Nor did she notice that he was far too agile for his size, leaping up and down from carriages, opening doors—holding them for her entry with quiet smoothness—as though he were a ballet dancer and not a boxer.
As though grace had been imparted to him in the womb.
But she refused to notice all that, even when her heart pounded as the door closed behind him, his bulk crowding her further into the room, its half-dozen lanterns doing little more than cast shadows around the space.
“Why are we here?”
“You needn’t whisper. Hebert knows we are coming.”
She cut him a look. “Does she know why?”
He did not meet her eyes, instead heading through the shop, weaving in and out of the empty seamstress stations. “I would imagine she thinks I want to dress a woman and I’d like to keep the situation secret.”
She followed. “Do you do this often?”
He stopped, and she nearly ran into the back of him before he looked over his shoulder at her. “I’ve little reason to keep women secret.”

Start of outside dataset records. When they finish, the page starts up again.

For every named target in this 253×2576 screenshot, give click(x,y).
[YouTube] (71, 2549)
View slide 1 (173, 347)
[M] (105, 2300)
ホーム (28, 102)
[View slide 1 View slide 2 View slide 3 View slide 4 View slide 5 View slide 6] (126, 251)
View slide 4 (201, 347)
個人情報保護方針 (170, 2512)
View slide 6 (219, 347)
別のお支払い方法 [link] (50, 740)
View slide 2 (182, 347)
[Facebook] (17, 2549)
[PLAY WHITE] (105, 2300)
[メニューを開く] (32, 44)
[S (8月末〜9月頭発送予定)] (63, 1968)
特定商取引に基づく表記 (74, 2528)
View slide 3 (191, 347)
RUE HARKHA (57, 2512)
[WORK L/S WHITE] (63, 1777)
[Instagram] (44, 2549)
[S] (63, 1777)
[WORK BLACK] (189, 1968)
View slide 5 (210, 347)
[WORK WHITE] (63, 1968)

A vision flashed, young, handsome Temple full of bold smiles and even bolder touches, tempting her with broad shoulders and black eyes. He needn’t keep them secret. No doubt, women fell over themselves to assume the role. She cast the thought aside. “I don’t imagine you do.”
“Thanks in large part to you,” he said, and pushed through a heavy curtain into the dressing room, leaving her to follow.

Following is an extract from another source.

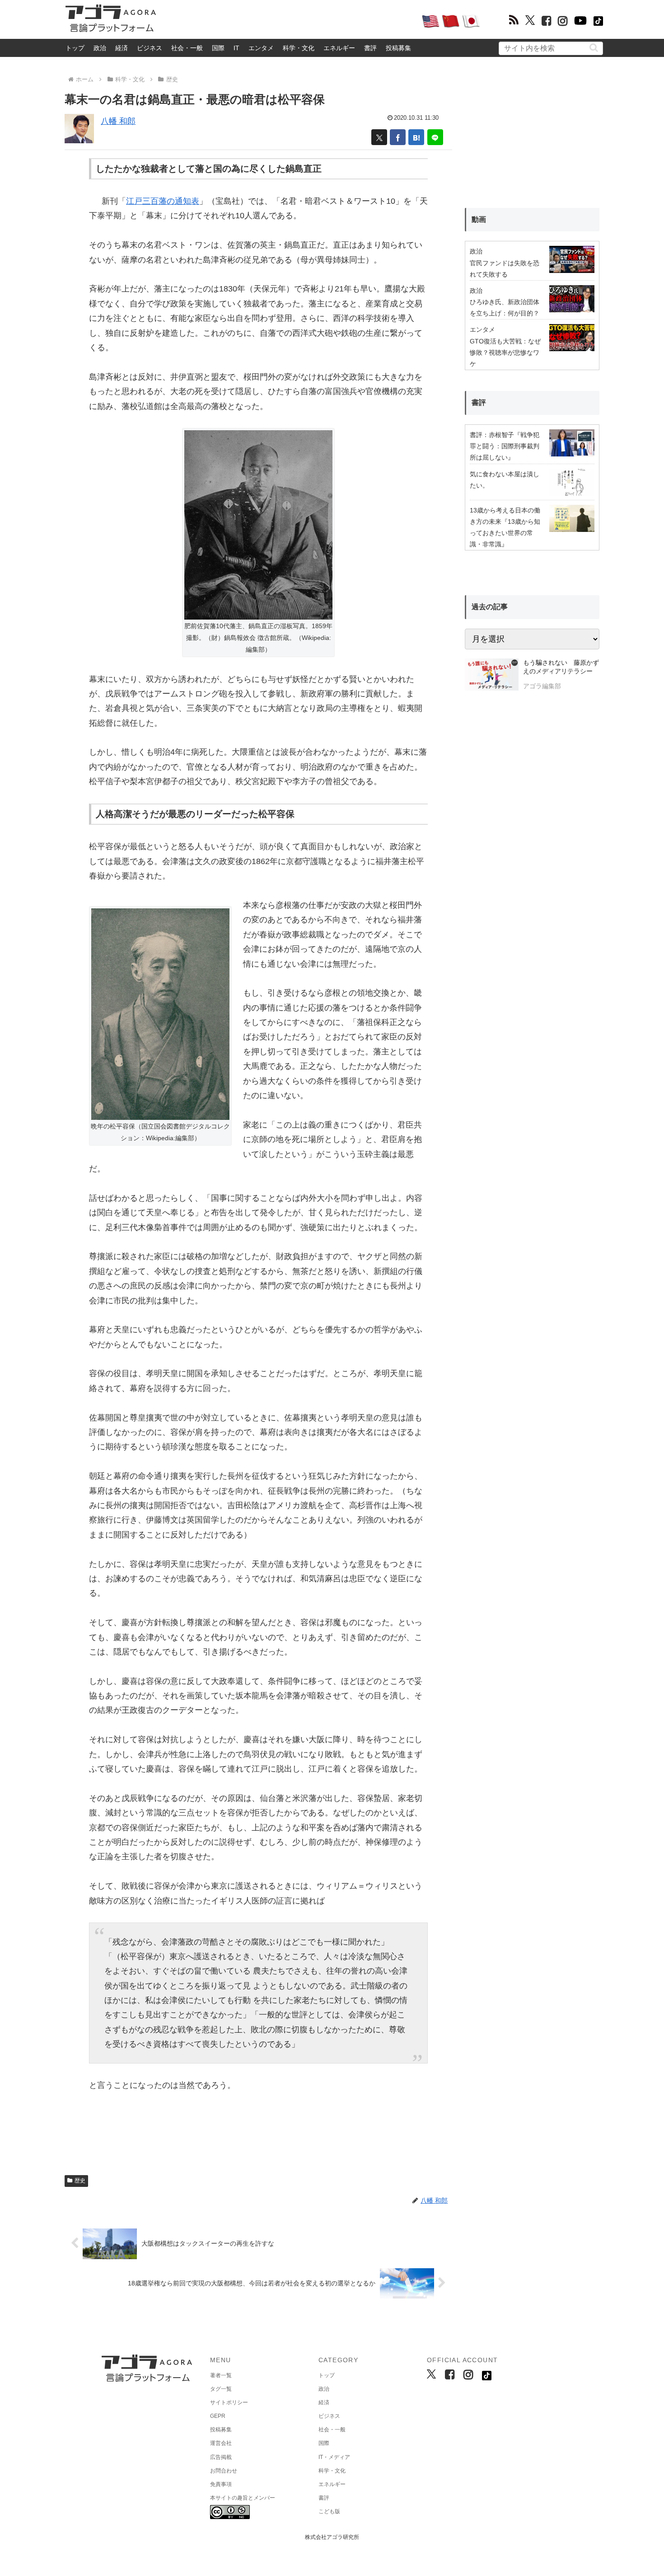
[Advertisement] (289, 20)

She should have expected the reminder that his life had been something else before it was this. He’d been the son and heir to one of the wealthiest, most revered dukedoms in Britain. And now he might still have the wealth, but he spent it in shadows. He had lost the reverence.
Because of her.
She swallowed back the twinge of guilt she felt at the thought, and instead hovered at the exit. “When do I receive my funds?”
“When our agreement is fulfilled.”
“How am I to know that you will keep your word?”
He considered her for a long moment, and she had the keen sense that she should not have questioned his honor. “You shall have to trust me.”
She scowled. “I’ve never met an aristocratic male worthy of trust.” She’d met them desperate and angry and abusive and lascivious and filled with disgust. But never honorable.
“Then you should be grateful that I am rarely considered aristocratic,” he replied, and turned away from her, the conversation complete.
She followed him into the dressing room of Madame Hebert’s, where the proprietress was already waiting, as though she had nothing better to do in all the world than stand here and wait for the Duke of Lamont to arrive.
His words, still echoing in her ears, proved true inside the salon. She wasn’t here for the Duke of Lamont. She was here for one of the powerful owners of London’s most legendary gaming hell.
“Temple,” Madame Hebert welcomed him, coming forward to rise up on her toes and deposit kisses on both of his cheeks. “You great, handsome beast. Were it anyone else, I would have denied the request.” She smiled, the pleasure in the expression matching the tenor of her rich French accent. “But I cannot resist you.”
Mara resisted the urge to wrinkle her nose as a chuckle rumbled from Temple’s chest. “You cannot resist Chase.”
Hebert laughed, the sound like fine crystal. “Well, a businesswoman must know where—as you English say—her bread is buttered.” Mara bit her tongue rather than ask if Temple hadn’t sent a fair number of customers in the dressmaker’s direction himself. She did not care to know.